Supplied records section start

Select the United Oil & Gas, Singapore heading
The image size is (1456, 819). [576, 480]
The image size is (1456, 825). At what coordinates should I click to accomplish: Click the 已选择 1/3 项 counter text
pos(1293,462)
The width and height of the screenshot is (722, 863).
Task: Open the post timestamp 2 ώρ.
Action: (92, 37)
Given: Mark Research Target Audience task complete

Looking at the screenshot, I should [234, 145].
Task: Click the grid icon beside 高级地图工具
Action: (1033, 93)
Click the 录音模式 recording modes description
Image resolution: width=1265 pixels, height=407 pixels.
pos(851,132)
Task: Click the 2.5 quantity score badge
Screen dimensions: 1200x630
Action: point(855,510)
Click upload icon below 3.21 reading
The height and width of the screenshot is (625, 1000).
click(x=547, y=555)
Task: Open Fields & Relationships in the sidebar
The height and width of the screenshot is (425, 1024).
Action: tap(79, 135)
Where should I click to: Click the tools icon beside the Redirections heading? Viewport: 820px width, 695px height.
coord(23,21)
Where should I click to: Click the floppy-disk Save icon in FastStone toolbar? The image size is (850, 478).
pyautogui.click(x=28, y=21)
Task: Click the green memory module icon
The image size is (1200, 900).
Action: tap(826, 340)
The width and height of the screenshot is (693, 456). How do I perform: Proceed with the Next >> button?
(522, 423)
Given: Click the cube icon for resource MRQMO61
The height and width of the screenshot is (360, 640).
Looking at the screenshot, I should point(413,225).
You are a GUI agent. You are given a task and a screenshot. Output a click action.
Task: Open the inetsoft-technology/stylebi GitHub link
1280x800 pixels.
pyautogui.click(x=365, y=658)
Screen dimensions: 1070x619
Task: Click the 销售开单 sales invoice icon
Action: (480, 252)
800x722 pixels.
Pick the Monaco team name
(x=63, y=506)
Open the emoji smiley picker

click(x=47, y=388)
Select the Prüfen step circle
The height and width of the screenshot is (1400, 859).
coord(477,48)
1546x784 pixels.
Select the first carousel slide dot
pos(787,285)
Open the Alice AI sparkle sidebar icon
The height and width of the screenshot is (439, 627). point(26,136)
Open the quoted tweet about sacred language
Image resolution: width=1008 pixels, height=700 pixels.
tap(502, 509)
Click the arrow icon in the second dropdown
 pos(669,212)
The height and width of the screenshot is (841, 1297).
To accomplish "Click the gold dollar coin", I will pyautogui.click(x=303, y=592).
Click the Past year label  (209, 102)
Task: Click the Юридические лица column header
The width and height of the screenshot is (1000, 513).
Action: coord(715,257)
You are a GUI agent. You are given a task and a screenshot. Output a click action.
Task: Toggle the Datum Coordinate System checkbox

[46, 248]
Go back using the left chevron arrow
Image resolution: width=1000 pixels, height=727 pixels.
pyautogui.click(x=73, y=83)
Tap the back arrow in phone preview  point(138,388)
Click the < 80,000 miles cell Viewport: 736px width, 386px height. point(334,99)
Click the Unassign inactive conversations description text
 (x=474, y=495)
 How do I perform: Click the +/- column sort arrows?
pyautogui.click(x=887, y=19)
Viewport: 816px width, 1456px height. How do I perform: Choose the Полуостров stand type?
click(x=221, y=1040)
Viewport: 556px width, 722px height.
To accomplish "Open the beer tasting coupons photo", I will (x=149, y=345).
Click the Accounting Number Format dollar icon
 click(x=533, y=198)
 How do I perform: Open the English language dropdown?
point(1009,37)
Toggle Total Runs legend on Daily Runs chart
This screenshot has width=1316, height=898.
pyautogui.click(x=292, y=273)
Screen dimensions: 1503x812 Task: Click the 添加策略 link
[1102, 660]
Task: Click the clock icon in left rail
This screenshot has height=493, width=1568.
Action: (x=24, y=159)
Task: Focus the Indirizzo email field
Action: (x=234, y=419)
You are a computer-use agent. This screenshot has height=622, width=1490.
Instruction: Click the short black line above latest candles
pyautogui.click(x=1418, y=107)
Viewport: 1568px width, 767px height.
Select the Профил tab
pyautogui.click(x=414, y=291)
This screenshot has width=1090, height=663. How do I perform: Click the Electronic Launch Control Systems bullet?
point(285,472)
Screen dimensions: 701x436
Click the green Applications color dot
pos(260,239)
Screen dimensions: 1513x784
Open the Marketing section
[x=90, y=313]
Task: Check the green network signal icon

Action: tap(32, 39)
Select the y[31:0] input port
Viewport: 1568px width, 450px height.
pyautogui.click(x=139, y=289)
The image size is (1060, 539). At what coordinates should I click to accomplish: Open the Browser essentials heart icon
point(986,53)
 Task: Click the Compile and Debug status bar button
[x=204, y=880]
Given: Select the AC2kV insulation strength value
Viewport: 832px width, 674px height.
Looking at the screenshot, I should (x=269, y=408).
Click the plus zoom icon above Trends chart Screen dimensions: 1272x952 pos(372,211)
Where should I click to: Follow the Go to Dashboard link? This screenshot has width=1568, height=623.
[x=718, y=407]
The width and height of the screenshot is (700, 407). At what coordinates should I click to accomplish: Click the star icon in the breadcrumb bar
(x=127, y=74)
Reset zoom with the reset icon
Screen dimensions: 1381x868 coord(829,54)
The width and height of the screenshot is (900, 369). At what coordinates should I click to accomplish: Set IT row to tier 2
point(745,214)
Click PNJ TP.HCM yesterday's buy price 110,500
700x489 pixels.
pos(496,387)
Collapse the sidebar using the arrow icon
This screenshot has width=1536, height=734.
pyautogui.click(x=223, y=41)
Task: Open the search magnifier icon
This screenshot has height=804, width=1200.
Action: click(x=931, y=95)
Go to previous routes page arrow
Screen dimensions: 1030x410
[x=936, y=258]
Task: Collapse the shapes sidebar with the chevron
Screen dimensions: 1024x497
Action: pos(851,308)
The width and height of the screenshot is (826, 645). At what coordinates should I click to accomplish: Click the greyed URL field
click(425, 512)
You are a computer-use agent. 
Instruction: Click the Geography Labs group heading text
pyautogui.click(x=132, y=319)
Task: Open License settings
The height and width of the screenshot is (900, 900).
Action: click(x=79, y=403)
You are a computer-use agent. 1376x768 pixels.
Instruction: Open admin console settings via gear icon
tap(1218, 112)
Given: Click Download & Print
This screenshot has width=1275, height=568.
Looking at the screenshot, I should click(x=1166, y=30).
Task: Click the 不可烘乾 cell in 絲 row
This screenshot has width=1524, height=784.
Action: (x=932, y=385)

Supplied records section end

§ What is required: Among the lines of the material, find those holding the word "agent" and return them.

§ Task result:
You are a GUI agent. You are given a task and a screenshot. Output a click action.
You are a GUI agent. You are given a task and a screenshot. Output a click action.
You are a computer-use agent. This screenshot has height=622, width=1490.
You are a computer-use agent. 
You are a computer-use agent. 1376x768 pixels.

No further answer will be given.